▼▼▼

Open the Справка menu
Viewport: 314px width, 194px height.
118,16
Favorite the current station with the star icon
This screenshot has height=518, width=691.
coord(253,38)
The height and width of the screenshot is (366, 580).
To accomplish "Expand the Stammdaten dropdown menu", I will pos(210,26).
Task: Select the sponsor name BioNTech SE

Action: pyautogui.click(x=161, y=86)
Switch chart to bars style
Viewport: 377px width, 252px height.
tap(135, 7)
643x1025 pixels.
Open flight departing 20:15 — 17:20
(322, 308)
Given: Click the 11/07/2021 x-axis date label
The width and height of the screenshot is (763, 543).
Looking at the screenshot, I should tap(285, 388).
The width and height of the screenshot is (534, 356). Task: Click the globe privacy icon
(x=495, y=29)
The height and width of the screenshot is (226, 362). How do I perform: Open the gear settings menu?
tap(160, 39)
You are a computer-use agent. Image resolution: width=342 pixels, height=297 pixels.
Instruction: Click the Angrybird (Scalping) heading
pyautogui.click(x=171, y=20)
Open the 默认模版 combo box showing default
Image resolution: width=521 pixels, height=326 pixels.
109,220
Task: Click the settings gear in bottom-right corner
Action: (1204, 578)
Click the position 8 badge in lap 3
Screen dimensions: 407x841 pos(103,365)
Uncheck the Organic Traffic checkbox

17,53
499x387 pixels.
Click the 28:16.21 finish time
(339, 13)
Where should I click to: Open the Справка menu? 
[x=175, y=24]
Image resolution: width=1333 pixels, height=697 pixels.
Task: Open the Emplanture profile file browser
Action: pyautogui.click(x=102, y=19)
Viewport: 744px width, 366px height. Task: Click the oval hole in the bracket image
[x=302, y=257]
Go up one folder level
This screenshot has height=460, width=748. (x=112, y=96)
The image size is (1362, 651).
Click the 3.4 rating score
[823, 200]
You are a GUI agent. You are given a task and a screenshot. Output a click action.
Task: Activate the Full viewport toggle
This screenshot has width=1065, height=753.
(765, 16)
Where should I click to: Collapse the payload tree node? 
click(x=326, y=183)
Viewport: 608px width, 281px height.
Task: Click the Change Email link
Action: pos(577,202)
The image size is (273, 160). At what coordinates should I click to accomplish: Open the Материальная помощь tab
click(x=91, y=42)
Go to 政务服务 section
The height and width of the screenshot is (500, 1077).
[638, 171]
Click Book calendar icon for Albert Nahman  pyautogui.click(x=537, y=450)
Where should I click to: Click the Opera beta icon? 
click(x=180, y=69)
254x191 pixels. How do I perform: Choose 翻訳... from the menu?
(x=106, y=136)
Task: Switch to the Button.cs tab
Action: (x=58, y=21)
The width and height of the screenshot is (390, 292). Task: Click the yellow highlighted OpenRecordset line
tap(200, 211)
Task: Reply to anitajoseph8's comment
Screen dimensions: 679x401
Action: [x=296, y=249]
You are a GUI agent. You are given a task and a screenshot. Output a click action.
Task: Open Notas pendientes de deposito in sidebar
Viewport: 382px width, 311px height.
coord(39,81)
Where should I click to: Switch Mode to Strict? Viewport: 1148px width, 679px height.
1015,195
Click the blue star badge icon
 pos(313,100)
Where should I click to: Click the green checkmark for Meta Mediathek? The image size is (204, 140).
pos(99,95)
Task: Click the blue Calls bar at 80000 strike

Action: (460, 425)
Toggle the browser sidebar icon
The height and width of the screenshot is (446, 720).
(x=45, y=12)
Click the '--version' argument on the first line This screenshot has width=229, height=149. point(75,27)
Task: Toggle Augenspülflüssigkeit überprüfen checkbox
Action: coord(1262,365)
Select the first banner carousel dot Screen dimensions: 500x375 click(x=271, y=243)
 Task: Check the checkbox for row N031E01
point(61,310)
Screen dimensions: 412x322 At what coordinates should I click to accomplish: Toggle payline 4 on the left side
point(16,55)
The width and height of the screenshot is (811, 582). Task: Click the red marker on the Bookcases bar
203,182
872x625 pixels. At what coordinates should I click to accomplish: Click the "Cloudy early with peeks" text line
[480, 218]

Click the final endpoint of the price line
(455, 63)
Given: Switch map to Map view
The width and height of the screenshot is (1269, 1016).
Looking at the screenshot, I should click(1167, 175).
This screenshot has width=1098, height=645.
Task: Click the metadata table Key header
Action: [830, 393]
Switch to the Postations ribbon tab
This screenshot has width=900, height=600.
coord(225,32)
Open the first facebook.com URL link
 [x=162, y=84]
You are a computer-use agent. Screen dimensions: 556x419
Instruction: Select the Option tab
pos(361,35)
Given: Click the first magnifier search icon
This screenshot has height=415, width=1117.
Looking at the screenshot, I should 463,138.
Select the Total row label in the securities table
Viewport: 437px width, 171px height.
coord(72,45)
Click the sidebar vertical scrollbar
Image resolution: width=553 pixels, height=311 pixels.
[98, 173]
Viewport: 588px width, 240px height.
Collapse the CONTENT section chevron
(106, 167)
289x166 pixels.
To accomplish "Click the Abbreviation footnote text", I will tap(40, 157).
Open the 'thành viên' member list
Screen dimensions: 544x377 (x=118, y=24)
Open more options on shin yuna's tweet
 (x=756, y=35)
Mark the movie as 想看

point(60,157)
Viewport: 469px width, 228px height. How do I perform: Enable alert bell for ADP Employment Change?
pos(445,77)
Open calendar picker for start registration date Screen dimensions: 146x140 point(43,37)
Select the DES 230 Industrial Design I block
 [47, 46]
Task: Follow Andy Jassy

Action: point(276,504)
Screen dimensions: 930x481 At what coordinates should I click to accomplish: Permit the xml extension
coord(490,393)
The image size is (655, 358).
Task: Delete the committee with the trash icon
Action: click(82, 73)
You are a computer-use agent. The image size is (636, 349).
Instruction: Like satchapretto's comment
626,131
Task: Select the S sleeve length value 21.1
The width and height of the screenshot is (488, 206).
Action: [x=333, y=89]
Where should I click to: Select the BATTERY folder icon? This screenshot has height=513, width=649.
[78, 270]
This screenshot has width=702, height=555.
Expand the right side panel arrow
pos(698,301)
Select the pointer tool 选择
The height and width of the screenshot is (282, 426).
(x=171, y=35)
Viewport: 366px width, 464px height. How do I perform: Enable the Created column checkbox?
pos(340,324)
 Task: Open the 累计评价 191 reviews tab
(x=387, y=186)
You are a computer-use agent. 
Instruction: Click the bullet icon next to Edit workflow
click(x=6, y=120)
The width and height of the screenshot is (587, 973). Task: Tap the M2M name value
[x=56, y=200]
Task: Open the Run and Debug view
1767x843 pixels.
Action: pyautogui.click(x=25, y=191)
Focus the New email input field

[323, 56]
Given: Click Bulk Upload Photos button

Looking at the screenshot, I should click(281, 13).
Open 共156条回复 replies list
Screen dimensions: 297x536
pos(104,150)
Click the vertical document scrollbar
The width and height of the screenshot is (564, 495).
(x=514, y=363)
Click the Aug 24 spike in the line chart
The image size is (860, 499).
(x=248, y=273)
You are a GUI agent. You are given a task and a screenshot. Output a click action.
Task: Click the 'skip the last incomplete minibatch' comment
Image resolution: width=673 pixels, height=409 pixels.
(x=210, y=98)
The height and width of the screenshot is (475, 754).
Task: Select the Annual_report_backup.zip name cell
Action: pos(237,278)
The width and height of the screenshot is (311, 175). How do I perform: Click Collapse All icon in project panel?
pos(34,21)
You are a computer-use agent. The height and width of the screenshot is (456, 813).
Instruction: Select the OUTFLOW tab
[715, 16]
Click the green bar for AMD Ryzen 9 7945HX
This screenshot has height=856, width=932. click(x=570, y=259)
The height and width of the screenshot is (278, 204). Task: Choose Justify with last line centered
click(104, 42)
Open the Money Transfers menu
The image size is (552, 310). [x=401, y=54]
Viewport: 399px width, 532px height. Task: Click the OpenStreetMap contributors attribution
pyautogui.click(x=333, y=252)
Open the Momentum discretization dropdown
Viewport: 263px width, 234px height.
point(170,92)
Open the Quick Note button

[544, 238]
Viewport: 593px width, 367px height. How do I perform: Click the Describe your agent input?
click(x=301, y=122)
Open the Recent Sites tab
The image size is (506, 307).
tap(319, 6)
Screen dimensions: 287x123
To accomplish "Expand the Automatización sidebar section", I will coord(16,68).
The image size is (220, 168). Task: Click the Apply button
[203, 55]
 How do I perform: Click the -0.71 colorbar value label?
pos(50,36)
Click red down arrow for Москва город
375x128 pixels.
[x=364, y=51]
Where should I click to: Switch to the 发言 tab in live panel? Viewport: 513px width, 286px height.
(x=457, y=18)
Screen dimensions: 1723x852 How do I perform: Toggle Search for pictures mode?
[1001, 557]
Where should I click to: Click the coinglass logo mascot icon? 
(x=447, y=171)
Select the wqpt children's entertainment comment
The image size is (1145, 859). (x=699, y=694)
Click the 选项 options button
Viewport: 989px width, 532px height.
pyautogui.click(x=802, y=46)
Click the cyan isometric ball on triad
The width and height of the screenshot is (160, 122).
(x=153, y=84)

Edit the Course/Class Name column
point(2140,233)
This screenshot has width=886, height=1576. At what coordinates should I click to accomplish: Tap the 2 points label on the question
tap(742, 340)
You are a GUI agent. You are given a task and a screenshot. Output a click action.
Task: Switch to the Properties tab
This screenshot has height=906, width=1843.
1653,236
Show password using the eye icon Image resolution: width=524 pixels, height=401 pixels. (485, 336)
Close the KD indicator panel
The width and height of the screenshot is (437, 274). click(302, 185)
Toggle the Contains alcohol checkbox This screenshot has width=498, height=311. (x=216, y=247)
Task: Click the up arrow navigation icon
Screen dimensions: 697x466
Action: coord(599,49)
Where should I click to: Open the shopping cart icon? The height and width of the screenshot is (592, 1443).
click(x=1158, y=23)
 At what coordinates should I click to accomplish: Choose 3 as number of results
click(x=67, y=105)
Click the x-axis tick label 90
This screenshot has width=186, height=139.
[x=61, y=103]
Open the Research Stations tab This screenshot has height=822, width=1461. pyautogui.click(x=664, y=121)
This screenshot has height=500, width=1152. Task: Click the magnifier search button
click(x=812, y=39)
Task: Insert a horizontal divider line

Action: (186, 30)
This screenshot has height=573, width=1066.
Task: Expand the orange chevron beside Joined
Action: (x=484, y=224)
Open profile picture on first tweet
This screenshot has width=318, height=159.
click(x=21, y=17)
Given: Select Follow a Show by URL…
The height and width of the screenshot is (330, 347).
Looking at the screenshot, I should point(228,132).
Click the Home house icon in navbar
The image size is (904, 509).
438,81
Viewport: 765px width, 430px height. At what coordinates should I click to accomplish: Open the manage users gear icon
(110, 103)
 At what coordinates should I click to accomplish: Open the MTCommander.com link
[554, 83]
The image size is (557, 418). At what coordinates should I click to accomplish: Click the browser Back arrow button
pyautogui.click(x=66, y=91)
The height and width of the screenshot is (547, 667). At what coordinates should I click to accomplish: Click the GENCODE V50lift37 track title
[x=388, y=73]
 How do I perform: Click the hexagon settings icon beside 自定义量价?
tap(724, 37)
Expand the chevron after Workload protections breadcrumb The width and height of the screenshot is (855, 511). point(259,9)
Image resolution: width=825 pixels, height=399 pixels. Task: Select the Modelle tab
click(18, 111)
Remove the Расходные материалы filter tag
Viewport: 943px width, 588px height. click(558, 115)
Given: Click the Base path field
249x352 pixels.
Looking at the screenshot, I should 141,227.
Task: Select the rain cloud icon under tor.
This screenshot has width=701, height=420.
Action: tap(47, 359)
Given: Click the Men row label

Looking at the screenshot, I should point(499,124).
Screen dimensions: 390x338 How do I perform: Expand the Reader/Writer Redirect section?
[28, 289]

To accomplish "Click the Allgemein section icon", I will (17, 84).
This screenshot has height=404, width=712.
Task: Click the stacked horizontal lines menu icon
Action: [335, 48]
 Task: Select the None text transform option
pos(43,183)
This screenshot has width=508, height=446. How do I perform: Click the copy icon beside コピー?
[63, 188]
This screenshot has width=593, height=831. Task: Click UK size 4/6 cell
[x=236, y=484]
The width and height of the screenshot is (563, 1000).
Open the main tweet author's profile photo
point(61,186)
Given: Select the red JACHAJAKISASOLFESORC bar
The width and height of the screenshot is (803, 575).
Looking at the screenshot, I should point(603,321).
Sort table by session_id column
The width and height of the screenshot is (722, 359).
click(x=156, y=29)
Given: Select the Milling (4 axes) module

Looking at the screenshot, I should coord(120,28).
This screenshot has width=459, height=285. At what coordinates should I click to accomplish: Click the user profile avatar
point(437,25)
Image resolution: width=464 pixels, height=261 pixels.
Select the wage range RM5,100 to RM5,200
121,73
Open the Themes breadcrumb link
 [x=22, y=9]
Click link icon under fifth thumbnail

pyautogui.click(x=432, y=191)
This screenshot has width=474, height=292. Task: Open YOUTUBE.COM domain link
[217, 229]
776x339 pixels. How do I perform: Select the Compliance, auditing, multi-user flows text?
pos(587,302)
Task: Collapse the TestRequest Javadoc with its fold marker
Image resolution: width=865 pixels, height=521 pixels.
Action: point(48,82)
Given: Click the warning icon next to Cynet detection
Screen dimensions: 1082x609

▲▲▲

- _TASK GOAL_
All that belongs in your answer is the stretch of entries above from the line with "Where should I click to: Select" through the line with "Task: Open the Run and Debug view", printed exactly.

- _COMPLETED TASK_
Where should I click to: Select the BATTERY folder icon? This screenshot has height=513, width=649.
[78, 270]
This screenshot has width=702, height=555.
Expand the right side panel arrow
pos(698,301)
Select the pointer tool 选择
The height and width of the screenshot is (282, 426).
(x=171, y=35)
Viewport: 366px width, 464px height. How do I perform: Enable the Created column checkbox?
pos(340,324)
 Task: Open the 累计评价 191 reviews tab
(x=387, y=186)
You are a computer-use agent. 
Instruction: Click the bullet icon next to Edit workflow
click(x=6, y=120)
The width and height of the screenshot is (587, 973). Task: Tap the M2M name value
[x=56, y=200]
Task: Open the Run and Debug view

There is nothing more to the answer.